Is there any special advantages of it?
Simplicity, it's more effort to break apart the standing wave. Additionally, it's difficult to model the exact standing wave inside the microwave when combined with kitchenware and food given the 3 dimensional cavity. It's much simpler to turn the food. A standing wave also gives us constructive/destructive interference in the hot/cold spots.
You'll also notice in youtube videos generating plasma, that the positioning of the glass container can have a big impact on the success of the experiment due to the standing waves peaks and troughs.
For a description of the standing wave and how a microwave works from an engineering perspective, here's a good youtube video
Newer Models of Microwave That Don't Have "Standing Waves"
Newer "flatbed" microwaves don't have turntables, but instead use microwave inverter power supplies in conjunction with pulse-width modulation:
Newer models use inverter power supplies that use pulse-width modulation to provide effectively continuous heating at reduced power settings, so that foods are heated more evenly at a given power level and can be heated more quickly without being damaged by uneven heating
By doing this, you can place much larger items inside the microwave without worrying about significant hot/cold spots
While standing waves do form inside the cooking chamber of a microwave oven, it is a result of the the radiation being reflected from the inside surfaces of the cooking chamber, but not the reason that foods (and other materials) are heated.

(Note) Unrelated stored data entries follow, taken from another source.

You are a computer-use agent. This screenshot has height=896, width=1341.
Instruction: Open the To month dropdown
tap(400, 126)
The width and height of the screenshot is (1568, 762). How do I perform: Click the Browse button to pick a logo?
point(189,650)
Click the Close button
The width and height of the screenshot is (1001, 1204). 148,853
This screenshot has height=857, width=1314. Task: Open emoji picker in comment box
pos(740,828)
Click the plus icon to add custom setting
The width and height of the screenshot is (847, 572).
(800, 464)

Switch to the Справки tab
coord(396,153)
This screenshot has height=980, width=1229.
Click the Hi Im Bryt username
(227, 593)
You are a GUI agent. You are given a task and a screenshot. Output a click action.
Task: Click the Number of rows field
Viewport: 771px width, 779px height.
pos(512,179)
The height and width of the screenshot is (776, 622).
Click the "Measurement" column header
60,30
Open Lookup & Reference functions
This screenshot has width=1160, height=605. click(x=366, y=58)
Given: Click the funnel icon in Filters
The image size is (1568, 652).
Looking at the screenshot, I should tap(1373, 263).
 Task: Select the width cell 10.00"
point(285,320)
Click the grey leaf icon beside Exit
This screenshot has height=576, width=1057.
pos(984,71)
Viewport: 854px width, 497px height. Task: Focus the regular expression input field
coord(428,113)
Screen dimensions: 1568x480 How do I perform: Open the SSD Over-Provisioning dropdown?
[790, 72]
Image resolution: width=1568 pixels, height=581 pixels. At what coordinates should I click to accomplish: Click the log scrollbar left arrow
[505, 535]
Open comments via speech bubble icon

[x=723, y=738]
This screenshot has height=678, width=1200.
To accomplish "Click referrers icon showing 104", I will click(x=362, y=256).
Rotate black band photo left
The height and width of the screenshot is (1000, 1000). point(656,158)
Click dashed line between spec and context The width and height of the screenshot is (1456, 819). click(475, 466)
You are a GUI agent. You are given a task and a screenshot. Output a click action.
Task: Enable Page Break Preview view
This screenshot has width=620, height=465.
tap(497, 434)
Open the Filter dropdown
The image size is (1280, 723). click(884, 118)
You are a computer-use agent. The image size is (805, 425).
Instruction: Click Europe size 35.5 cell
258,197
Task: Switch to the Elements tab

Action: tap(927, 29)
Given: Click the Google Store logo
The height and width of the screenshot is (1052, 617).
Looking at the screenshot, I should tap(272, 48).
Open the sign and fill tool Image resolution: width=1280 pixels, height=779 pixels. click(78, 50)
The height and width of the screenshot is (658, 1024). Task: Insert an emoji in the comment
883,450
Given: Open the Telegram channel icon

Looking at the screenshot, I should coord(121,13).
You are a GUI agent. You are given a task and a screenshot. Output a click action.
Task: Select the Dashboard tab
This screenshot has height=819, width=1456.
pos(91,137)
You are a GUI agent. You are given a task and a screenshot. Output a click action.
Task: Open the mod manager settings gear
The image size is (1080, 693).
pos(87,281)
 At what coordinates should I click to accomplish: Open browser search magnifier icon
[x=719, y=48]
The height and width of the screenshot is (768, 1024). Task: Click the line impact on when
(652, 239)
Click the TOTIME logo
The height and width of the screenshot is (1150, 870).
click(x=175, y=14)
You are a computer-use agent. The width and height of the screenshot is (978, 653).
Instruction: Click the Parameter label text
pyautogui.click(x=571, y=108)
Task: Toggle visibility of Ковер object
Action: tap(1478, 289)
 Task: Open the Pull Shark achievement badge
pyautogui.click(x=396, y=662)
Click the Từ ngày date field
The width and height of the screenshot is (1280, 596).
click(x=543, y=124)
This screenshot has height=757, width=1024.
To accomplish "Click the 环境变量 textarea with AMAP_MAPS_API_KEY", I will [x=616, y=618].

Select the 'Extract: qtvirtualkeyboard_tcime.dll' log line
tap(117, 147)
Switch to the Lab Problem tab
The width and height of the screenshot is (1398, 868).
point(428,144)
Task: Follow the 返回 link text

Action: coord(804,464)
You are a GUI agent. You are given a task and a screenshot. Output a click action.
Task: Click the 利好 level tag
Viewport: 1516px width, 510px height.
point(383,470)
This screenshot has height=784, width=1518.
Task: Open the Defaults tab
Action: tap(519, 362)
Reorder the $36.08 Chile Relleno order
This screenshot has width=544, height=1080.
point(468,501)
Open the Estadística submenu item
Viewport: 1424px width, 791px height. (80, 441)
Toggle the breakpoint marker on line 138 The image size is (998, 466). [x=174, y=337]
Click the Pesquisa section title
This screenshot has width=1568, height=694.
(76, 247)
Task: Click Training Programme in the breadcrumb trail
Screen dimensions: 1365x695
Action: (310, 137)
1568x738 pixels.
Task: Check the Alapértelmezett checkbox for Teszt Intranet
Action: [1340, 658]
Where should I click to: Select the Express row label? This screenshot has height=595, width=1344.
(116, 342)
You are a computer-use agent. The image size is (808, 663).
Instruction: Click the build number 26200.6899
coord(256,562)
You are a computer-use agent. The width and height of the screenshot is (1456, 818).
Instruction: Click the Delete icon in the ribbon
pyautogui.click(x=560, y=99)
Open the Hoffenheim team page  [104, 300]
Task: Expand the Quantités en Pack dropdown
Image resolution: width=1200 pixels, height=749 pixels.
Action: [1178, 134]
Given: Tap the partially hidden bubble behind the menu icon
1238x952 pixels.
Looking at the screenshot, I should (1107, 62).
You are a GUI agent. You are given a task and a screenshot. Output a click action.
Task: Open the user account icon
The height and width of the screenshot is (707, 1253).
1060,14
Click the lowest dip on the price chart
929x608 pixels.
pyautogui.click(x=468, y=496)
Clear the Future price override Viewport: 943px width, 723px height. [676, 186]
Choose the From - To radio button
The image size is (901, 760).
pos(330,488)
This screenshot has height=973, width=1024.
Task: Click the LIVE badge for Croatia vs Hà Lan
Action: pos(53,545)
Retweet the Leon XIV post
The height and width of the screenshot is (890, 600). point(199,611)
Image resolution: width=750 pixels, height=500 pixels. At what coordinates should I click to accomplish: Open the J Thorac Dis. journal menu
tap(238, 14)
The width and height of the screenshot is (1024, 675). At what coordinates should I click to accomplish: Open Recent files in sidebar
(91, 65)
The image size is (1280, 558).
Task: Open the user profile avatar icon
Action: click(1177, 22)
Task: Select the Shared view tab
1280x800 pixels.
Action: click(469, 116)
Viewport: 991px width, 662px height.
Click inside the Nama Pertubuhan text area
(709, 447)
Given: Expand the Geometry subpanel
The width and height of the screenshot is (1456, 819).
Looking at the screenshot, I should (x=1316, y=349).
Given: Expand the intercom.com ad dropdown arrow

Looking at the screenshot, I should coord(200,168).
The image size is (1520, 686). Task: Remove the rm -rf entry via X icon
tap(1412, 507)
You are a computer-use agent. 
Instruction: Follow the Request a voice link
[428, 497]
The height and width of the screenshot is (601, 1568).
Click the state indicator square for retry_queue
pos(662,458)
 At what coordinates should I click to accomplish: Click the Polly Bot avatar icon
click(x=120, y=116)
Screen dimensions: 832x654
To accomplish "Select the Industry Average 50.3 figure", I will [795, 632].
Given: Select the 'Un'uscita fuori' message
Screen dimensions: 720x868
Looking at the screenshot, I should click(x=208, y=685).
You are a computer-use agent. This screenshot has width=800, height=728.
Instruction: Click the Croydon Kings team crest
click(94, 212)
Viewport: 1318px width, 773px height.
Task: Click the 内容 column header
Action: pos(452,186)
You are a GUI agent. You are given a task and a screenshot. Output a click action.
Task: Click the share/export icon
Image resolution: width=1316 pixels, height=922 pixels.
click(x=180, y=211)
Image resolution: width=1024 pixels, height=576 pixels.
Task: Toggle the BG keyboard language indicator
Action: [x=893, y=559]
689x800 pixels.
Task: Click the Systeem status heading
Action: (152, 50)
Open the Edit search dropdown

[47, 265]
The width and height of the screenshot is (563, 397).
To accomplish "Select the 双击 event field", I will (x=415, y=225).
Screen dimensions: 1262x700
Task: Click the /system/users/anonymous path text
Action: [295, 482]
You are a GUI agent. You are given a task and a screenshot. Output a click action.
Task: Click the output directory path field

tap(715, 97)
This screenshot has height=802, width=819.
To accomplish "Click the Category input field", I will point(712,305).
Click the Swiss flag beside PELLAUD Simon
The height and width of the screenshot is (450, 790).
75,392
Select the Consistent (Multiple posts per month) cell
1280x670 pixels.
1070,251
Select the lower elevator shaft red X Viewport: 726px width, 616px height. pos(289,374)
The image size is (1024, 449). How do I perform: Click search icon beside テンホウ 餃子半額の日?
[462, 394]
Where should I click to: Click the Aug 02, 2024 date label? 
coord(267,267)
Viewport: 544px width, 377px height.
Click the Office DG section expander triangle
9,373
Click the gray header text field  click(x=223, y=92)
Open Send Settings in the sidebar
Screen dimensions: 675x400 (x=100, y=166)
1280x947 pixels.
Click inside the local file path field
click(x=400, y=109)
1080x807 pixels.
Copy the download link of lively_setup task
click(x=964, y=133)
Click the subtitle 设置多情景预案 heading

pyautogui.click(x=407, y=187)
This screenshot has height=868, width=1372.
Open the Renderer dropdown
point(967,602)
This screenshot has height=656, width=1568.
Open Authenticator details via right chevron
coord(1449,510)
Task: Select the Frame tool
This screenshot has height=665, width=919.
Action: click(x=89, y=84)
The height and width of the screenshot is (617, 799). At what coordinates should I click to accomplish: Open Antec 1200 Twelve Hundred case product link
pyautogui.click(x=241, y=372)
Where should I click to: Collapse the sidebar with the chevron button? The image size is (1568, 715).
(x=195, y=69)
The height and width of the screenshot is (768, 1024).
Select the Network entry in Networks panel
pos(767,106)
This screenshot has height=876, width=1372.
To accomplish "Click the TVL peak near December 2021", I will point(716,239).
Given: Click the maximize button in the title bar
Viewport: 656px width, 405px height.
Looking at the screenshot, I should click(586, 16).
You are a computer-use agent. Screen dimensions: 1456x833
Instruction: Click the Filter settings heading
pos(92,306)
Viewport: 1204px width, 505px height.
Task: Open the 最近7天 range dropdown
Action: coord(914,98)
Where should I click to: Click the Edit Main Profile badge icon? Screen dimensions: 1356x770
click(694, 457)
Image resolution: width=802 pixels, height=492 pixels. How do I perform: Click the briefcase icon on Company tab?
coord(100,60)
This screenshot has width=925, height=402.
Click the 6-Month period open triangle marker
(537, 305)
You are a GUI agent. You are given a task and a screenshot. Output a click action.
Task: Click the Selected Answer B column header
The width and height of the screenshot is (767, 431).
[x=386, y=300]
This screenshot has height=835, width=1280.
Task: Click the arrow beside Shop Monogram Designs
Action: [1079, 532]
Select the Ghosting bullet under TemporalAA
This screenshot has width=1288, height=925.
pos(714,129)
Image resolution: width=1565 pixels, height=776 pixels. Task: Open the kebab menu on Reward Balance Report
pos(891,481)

A microwave oven heats food by passing microwave radiation (in the region 300 MHz to 300 GHz) through it. Water, fat, and other substances in the food absorb energy from the microwaves in a process called dielectric heating. The microwave radiation raises the kinetic energy of the molecules, which results in a temperature increase.
If a microwave oven is run without an object to absorb the radiation, the energy can be reflected back and forth between the cooking chamber and the magnetron tube, and a standing wave will form. This may result in arcing, and overloading and burning out of the magnetron tube.$^1$
The formation of standing waves results in nodes and antinodes within the cooking chamber. The size (strength) and separation of these is dependant on the frequency and power of the microwave radiation, and the dimensions of the cooking chamber. Heating of the material (e.g. food) generally occurs everywhere within the cooking chamber, but where nodes form, less heating of the material in the oven occurs and where antinodes form, more heating of the material occurs. The rotating plate moves the material around to mitigate this effect.